Andris Breže

Andris Breže is a member of the so-called “boundary breaker” generation, who brought bold new forms of expression to the Latvian art scene in the 1980s. His works conceptually poeticise reality, uniting the material ultimateness of objects with infinite interpretation and absolute artistic freedom through associative play. The imagery of Breže’s works seemingly arises from poetry, beautiful and paradoxical combinations of words, encoded narrative, while acute visual realisation affords them vivid and laconic form. In creating his works, Breže makes energetic use of the expressive potential of installations, kinetic art and found objects, granting equal significance to the specific environment in which the artist “grows” his art. 

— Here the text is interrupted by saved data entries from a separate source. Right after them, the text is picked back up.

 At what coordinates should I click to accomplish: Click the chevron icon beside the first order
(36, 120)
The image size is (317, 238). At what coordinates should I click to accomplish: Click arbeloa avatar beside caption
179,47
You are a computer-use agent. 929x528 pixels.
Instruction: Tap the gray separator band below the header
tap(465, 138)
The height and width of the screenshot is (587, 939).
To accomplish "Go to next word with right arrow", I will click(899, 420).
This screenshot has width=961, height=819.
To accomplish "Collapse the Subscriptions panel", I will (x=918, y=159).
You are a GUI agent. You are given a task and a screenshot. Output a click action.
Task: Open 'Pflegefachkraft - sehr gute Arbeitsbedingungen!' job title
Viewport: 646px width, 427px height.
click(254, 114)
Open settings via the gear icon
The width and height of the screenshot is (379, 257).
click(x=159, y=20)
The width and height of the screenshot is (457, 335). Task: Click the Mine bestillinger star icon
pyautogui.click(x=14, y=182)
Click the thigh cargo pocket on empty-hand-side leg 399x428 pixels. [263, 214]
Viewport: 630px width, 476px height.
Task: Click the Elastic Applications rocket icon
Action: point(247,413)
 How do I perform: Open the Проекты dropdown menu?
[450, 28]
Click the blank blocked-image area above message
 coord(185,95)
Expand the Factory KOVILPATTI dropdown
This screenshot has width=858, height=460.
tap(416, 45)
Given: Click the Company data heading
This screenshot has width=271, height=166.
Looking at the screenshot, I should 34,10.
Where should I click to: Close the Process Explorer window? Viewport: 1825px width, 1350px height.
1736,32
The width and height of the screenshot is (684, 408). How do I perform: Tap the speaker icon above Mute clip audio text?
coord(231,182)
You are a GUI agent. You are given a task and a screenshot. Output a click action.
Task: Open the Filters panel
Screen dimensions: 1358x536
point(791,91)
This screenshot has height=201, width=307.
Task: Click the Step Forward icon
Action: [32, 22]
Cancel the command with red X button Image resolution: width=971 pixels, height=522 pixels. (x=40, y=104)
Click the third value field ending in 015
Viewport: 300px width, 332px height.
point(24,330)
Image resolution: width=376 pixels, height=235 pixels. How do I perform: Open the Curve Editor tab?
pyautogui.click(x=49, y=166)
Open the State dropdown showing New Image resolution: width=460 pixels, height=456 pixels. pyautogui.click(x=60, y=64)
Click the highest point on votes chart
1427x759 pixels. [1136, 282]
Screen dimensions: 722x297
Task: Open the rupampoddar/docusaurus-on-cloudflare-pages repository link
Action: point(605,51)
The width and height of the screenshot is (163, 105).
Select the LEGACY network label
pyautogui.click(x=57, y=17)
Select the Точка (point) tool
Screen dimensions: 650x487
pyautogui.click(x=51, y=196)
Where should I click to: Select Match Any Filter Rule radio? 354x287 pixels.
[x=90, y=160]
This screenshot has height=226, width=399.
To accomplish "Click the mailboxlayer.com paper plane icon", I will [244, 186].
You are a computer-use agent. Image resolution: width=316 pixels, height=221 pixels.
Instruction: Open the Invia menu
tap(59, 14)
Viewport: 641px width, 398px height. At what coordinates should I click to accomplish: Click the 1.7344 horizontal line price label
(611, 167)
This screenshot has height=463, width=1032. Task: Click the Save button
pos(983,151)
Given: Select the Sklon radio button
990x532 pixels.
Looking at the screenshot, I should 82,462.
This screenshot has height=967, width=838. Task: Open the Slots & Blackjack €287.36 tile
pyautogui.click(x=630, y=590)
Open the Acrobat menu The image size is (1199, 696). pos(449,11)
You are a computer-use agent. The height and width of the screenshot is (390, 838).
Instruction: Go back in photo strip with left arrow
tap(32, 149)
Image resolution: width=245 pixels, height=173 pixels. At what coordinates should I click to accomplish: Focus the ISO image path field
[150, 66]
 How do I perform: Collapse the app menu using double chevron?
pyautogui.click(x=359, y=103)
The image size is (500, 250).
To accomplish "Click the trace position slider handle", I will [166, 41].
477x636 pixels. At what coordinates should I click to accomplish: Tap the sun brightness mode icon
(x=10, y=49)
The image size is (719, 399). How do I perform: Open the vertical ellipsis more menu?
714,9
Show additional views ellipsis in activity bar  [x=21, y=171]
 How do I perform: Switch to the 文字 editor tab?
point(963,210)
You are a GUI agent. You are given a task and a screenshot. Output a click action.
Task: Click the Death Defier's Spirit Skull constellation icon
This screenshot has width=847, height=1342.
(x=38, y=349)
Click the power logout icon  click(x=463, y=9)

In the installation “Masters of the Land II’, which was displayed in 1988 at the legendary West Berlin exhibition “Riga – the Latvian Avant-Garde”, Breže used paper-mache technique to create hypertrophied, muscular men working with various tools. Despite their futuristic appearance, the characters are an ironic reference to generic socialist realist works dedicated to workers and peasants. In the kinetic object “Fifteen Sisters or Farewell to the Empire” the artist also poetically appraises a common metaphor for the 15 republics of the USSR. In spite of these political associations, Breže avoids vulgar criticism in his works, turning instead to universal human pathos.

Fifteen Sisters or Farewell to the Empire. 2001.

Masters of the Land II. 1988 (2016).